Speed traps 'a money-making tool'
Sipokazi Maposa
April 24 2007 at 02:06PM

It is official - speed traps are laid on less dangerous roads and used as a money-making tool, rather than to enhance road safety, according to councillor JP Smith.

But that is about to change as the city adopts a policy that would guide the Metro Police to where speed cameras are most needed to reduce accidents.

Smith, chairman of the portfolio committee on Safety and Security, said it was hoped the new policy would provide guidelines on where to put cameras, which in the past had been used as a money-making tool and not necessarily to improve road safety.

The new policy, initiated by the Metro Police, will give priority to reducing collisions on the city's death trap roads.

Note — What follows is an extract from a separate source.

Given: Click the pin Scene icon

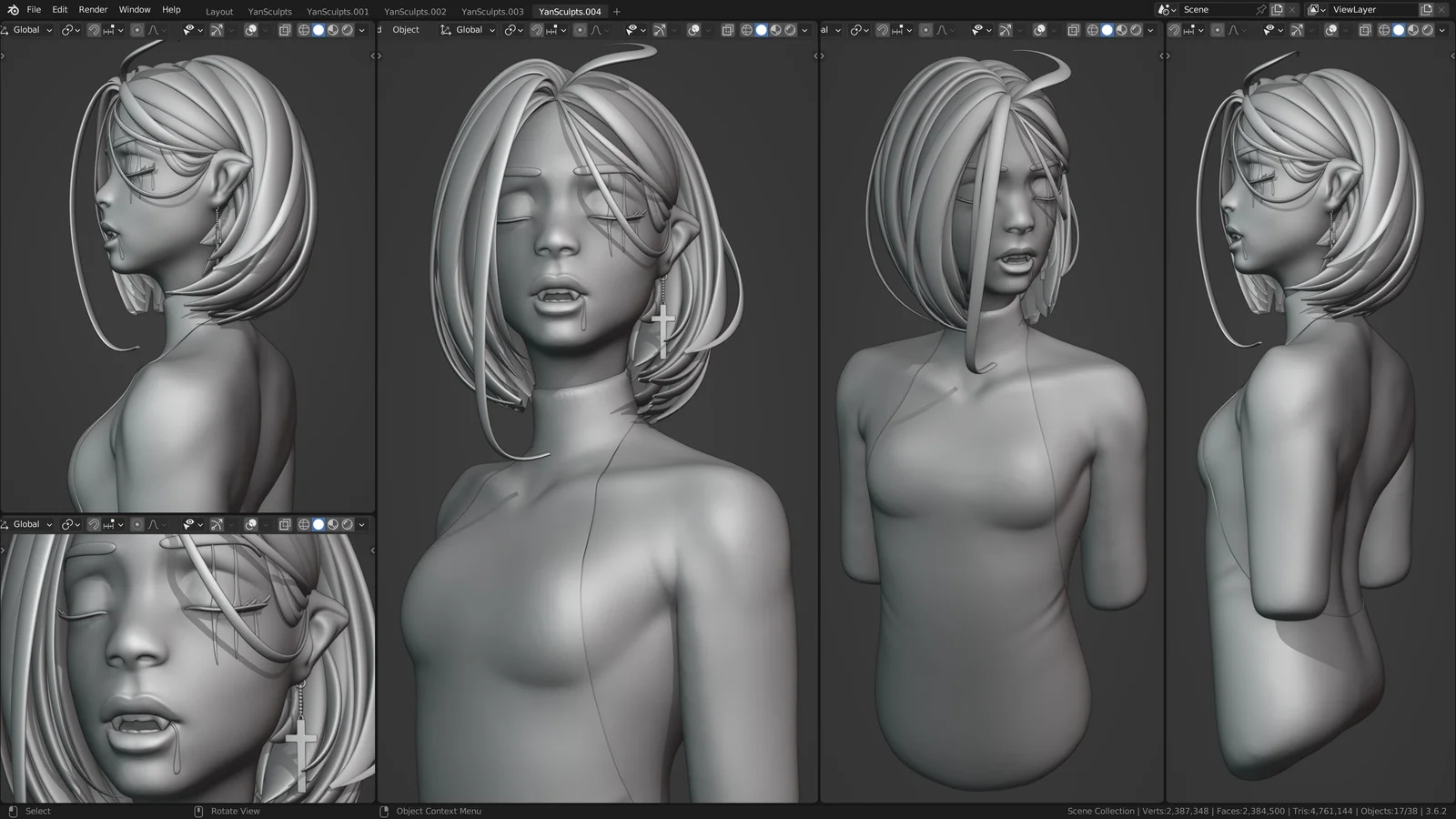Looking at the screenshot, I should coord(1262,9).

Heathcliff Thomas, Metro Police deputy head for traffic and licensing, said the policy would guide the management and control of fixed and mobile camera systems in city roads.

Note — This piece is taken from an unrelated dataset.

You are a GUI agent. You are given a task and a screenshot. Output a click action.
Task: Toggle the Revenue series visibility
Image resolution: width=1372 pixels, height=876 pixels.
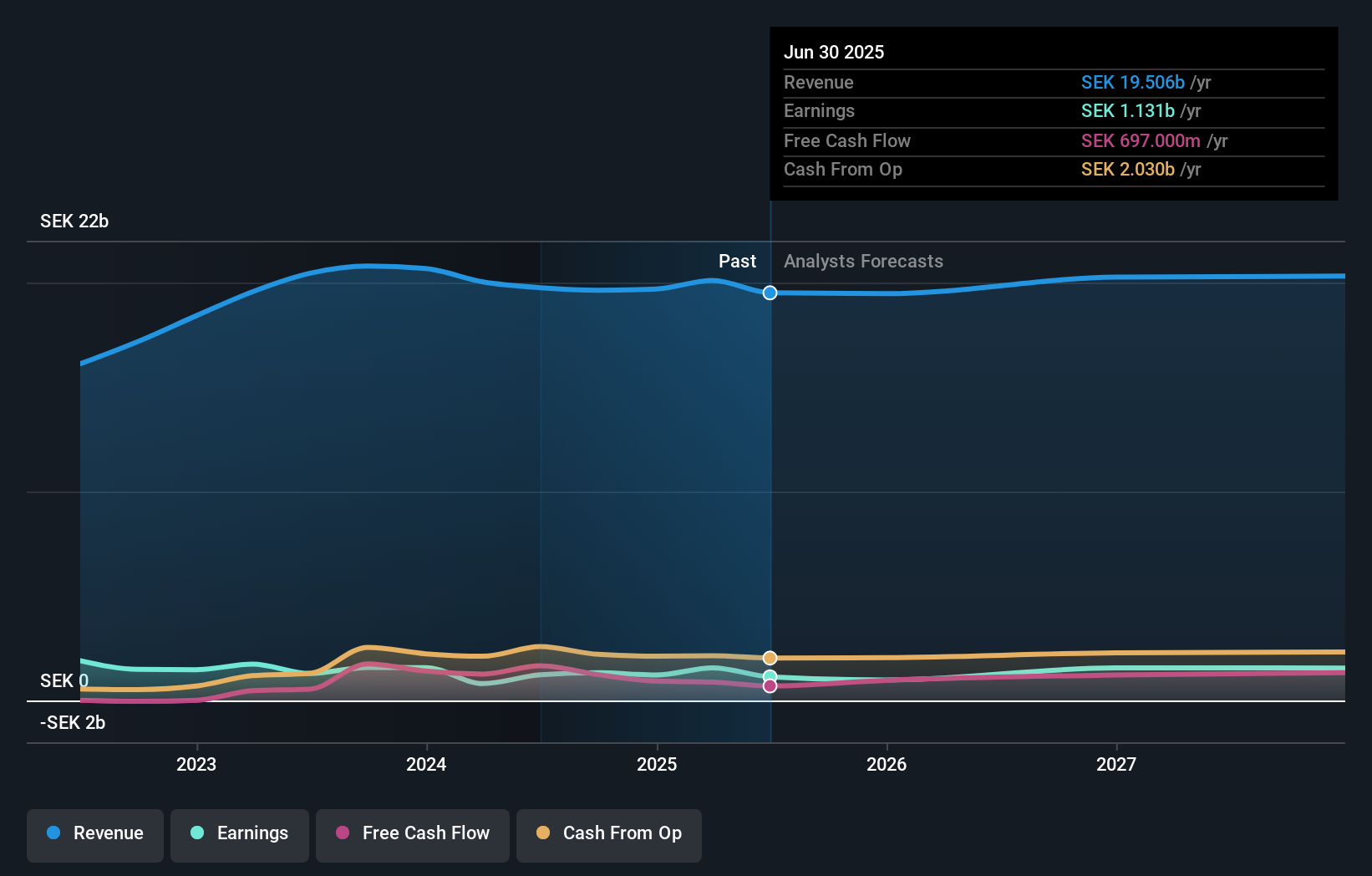tap(94, 835)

He said key locations would include roads where the latest statistics showed that a number of fatal or serious injury collisions had occurred.

Speed cameras would also target roads notorious for speeding, and would even be placed at road works if the safety of motorists and construction workers was at risk.

"We also propose the appointment of a committee to constantly review proposals for the installation of new traffic violation cameras," he said.

Tabled last week at the city's Safety and Security portfolio committee meeting, the policy, which also lists seven site selection rules for installation of cameras, comes just after a Metro Police report identifying the city's killer roads.

The report, published in the Cape Argus in February, identified the R300 freeway near Delft as the city's deadliest road, with Baden Powell Drive near Muizenberg rating second and the N2 third on the list of the city's top 24 dangerous roads.

The report provided an overview of the 30 roads in the city on which motorists were most frequently trapped by mobile cameras in the period between January and December last year. It identified the best known accident locations and intersections in an effort to initiate interventions targeted at the right locations.

Spine Road and Swartklip intersection near Mitchell's Plain rated top on the city's most dangerous intersections, followed by Potsdam Road and the N7 near Du Noon. The N7 and N2 intersection came third in the city's top 25 dangerous intersections.

In the past, the city didn't have criteria for the approval of fixed camera sites and this had led to politicians and community organisations taking decisions on where to have such cameras, Smith said.

"The main area of concern by the authorities has been to ensure that the use of fixed cameras met with the Directorate of Public Prosecutions' guidelines for prosecution purposes.

"It is envisaged that with the adoption of an official policy, based on internationally accepted norms, sound engineering principles and the analysis of traffic trends, any future identification of fixed sites would be seen in the interest of road safety and that road safety is the overriding justification for camera use," reads the report.

Smith said the accident report revealed that traffic officials were trapping in the wrong places.

"The report showed a 50 percent mismatch.

"This means that 50 percent of the accidents happened on roads with less enforcement and the roads that were trapped were not necessarily dangerous," he said.

He said the committee would in the next three months ask for a report on the progress made by the policy.